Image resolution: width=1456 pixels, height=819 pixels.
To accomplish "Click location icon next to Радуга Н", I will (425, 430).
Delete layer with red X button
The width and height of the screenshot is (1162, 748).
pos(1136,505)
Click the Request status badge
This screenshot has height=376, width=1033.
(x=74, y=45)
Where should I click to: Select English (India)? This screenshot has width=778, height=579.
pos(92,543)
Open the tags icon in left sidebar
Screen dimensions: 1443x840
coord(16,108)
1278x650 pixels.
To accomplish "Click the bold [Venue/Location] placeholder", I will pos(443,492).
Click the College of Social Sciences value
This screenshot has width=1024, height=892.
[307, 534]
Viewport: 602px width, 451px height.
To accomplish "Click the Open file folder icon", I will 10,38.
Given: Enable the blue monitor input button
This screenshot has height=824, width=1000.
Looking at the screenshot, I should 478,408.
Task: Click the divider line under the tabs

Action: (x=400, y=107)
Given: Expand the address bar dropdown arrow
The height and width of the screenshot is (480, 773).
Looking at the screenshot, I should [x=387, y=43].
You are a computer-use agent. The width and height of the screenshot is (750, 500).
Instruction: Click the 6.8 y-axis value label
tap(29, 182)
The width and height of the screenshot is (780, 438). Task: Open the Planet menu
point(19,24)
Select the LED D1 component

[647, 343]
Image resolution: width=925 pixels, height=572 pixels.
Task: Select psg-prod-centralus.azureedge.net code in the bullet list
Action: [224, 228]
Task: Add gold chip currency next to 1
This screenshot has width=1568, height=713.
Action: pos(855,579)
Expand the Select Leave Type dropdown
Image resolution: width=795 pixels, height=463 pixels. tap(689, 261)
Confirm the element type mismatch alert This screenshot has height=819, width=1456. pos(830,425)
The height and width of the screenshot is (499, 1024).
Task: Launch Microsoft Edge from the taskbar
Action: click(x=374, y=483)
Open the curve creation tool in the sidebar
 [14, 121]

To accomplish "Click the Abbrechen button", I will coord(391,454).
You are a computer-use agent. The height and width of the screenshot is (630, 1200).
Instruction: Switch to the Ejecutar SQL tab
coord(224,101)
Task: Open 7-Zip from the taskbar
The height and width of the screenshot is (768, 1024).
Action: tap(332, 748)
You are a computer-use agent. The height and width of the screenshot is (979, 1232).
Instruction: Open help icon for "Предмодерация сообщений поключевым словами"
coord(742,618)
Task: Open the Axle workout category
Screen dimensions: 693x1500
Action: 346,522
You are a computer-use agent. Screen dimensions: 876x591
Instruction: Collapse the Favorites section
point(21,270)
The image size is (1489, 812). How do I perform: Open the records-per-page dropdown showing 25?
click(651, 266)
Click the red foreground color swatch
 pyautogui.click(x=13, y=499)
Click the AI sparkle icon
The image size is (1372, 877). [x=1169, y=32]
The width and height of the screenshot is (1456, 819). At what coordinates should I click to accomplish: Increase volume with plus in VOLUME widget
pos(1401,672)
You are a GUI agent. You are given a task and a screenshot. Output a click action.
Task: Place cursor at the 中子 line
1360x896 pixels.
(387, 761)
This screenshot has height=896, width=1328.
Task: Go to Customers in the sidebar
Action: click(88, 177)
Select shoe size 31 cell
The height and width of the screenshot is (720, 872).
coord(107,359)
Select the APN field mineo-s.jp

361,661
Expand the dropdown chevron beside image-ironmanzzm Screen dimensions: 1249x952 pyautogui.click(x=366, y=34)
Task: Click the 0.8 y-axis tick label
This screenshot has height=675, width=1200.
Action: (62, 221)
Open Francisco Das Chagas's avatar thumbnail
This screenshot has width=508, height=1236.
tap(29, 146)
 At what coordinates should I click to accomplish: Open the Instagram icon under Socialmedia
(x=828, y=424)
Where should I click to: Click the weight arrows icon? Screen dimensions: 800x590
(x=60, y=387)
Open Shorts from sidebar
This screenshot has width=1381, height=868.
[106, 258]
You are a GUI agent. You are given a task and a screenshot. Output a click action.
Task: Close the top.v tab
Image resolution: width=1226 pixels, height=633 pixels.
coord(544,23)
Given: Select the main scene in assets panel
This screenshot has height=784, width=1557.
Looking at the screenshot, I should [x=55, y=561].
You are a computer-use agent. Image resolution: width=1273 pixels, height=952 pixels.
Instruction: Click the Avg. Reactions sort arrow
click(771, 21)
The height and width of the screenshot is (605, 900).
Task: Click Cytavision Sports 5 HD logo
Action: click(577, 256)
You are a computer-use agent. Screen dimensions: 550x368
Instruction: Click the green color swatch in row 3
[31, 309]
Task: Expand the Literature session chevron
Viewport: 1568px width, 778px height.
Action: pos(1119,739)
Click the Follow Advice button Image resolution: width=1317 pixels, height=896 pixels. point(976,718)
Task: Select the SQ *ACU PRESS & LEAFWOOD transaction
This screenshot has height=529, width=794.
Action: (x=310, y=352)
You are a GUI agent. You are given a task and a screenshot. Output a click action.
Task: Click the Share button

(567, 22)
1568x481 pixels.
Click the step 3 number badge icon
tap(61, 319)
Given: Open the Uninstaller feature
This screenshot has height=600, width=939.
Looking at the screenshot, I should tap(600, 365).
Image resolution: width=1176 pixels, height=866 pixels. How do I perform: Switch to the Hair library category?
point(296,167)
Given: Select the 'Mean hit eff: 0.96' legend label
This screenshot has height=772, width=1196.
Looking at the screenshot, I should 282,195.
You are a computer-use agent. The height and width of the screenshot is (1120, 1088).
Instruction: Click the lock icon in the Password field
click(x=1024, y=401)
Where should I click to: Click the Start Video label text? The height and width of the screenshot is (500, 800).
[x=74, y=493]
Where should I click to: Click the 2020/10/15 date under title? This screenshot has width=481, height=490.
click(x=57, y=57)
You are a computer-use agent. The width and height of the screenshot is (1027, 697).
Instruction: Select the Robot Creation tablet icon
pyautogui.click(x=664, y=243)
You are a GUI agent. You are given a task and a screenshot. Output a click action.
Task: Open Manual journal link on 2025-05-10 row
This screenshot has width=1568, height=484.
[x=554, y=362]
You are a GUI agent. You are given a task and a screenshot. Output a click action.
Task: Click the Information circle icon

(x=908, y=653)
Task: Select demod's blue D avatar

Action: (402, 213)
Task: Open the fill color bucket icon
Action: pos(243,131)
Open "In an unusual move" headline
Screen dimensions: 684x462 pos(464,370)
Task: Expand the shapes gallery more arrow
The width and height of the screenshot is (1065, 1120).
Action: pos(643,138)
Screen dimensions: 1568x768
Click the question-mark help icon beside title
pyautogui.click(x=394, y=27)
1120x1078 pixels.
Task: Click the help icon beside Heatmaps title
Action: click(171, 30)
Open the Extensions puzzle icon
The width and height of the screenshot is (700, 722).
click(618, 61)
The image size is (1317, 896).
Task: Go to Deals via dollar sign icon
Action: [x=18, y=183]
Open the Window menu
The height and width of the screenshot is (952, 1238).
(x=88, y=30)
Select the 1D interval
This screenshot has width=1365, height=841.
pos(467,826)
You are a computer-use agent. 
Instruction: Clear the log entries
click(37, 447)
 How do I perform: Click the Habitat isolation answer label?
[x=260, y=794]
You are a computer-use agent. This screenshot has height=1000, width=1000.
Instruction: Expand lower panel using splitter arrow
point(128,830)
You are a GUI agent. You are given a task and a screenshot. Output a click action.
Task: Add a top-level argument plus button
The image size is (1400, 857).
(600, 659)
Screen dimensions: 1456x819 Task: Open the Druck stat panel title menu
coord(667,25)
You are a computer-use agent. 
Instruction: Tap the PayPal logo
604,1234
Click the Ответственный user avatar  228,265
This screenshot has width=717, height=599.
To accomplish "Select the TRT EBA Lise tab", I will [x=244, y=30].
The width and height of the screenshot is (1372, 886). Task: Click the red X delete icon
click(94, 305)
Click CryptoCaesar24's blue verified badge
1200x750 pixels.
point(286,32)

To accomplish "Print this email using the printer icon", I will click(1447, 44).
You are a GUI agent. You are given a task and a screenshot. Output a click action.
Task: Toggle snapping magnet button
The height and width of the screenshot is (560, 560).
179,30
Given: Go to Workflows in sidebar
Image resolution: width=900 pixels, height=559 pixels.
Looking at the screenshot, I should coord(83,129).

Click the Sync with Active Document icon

========================

▶ Goal
Copy out the records above word for word, beginning with their first line and continuing through the line that contains "coord(16,108)".

▶ Output
Image resolution: width=1456 pixels, height=819 pixels.
To accomplish "Click location icon next to Радуга Н", I will (425, 430).
Delete layer with red X button
The width and height of the screenshot is (1162, 748).
pos(1136,505)
Click the Request status badge
This screenshot has height=376, width=1033.
(x=74, y=45)
Where should I click to: Select English (India)? This screenshot has width=778, height=579.
pos(92,543)
Open the tags icon in left sidebar
Screen dimensions: 1443x840
coord(16,108)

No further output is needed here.